I’m in the habit of checking Google Analytics a few times per week to see exactly how people find this blog and where they are coming from. Most are from Massachusetts and probably represent my friends and family, but after 7 months I now have visitors from 48 of the 50 US states. The hold-outs are the Dakotas; nobody from either South Dakota or North Dakota have ever clicked on my blog. Like their Carolina and Virginia cousins, these states couldn’t get along and got a geographical-divorce filing irreconcilable differences (though I’ve heard rumors of infidelity between North Dakota and Minnesota). However, they can again agree on one thing; they have no interest in clicking on jasonmcgorty.com.

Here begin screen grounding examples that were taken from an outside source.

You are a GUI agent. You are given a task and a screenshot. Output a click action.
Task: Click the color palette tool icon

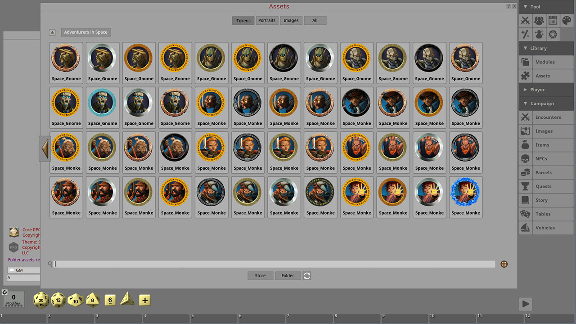[567, 20]
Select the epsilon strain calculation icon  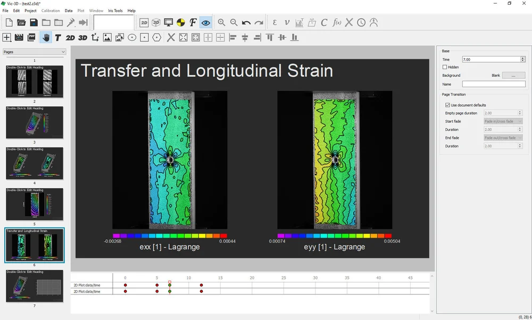tap(275, 22)
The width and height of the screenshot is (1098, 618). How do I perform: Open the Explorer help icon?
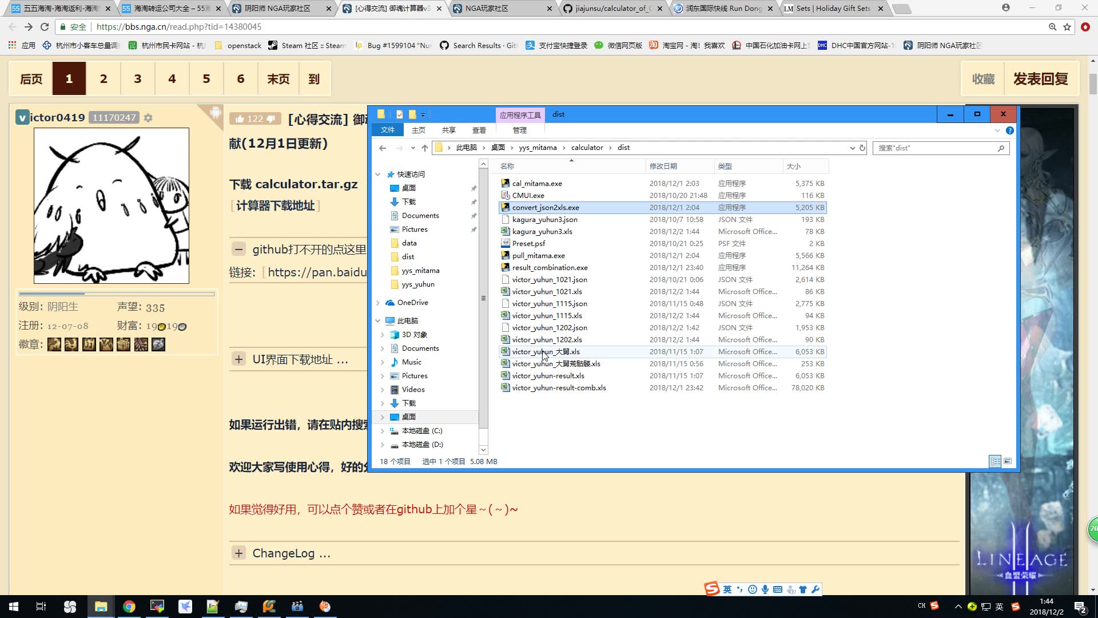pos(1010,130)
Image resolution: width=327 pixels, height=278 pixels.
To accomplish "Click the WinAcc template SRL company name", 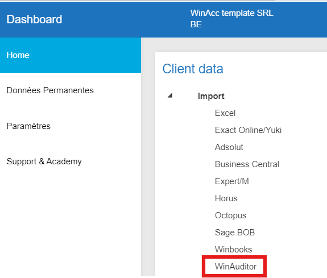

When I think of North Dakota I think of the movie Fargo, though the city itself seems like a sympathy gift from Minnesota. South Dakota makes me think of Mount Rushmore which, at least from the pictures, looks a bit underwhelming. I can see myself asking “now what?” after spending a few minutes looking at the executive faces. If Google Maps is any indication, the answer to “now what?” is “a long ride back to our hotel after a few drinks at the Red Garter Saloon in Keystone.” Clearly I don’t know much about either state, though I sought to find out why neither Dakota has been interested in my site.
North Dakota has the highest number of religious people per capita than any other state. They like fishing and hunting, and ice-fishing and ice-hunting, and their state beverage is milk. Due to absolutely no tourist destinations it’s considered the least visited state. They seem innocent enough, and these rough-riders may not care for my edgy look at pop music and careless culinary creations that don’t contain any lutefisk. South Dakotians enjoy all of those things as well even sharing in the official state beverage of milk. These little similarities surely remind the Dakotas of why they made such a great couple in the first place. However, what seems to set South Dakota apart is its insistent push to pass anti-abortion legislation. I spent a good amount of time reading up on this, so this post is about to take a controversial turn.
In 2006 the South Dakota state legislation passed HB 1215 which banned all abortions, including those caused by rape and incest, with a vague exception only when a woman’s life is in danger. The law would criminalize doctors who preformed abortions outside of these parameters which would have resulted in doctors being too fearful of a possible 5-year prison term to ever get involved. 56% of South Dakota voters overturned this before it ever took affect. In 2008 “Initiated Measure 11” was introduced which added the rape and incest clause but was again rejected by an equally narrow margin. The people of South Dakota spoke twice, but instead of backing down and listening to the people the legislation started to get more creative in simply making it more difficult to receive an abortion. SB 92 was proposed in 2009 that would require a doctor to meet with a patient 24 hours before the procedure. It sounded innocent enough but South Dakota has only one abortion clinic and no South Dakota doctors are willing to perform one. Doctors are flown in from Minnesota for the quick procedure but this 24 hours waiting period would serve to make this journey impractical. Failure to meet with the patient would result in up to a year in prison. The sane parts of SB 92 did seem to narrowly pass and doctors are not required to warn of suicide and depression risks following the procedure. The debate seems to remain active today and may get a bit scary with this guy recently voted in as a state representative. He has several posts that quote the Bible in order to prove that abortion is wrong. I can’t help but think that the Bible’s authors and impartial translators would have chosen their words more carefully if they knew how it was being used today. They could have at least included a few asterisks. Something like “*Sometimes thou shault justh useth your own judgement as each situationth is different.”
The same people who supported the down-right ban also supported teaching abstinence as the only acceptable form of birth control. To no ones surprise, this black-and-white logic hasn’t proven successful. After watching a recent news-scare promo describing a violent home invasion I had a surprisingly apropos day-dream. What if someone was to run into my home, push my pregnant wife and kill my unborn child? I thought of whether or not I would press murder charges and concluded “of course I would”. But if this nightmarish situation was murder, how can I be pro-choice? The difference was stunningly obvious and surrounds a woman’s choice versus a violent act. However, for a moment I saw the other side. I am in favor of life and in favor of choice and anyone who sees this issue as that black-and-white should not be making laws for anyone. If a case can be made for both sides though, Pro-Choice seems like the only open-minded and “gray” side to take.
The cultural difference in the Dakotas is better represented vertically with East ND and East SD sharing larger cities and West ND and West SD sharing a more rural culture. South Dakota is so split on the abortion issue that Southeast Dakota and Southwest Dakota may be logical new states. Also, states cannot divorce as they have no marriage rights to begin with. That’s just silly. North Dakota and South Dakota split into individual states in 1889 as more settlers moved in for the rich soil and the larger Dakota state became too difficult to govern on its own.
So why isn’t South Dakota looking at my site? The urban east is most likely too busy fighting local legislation that seeks to repeal a 35-year-old law using 2,000 year old literature. The rural west probably couldn’t find my site anyways.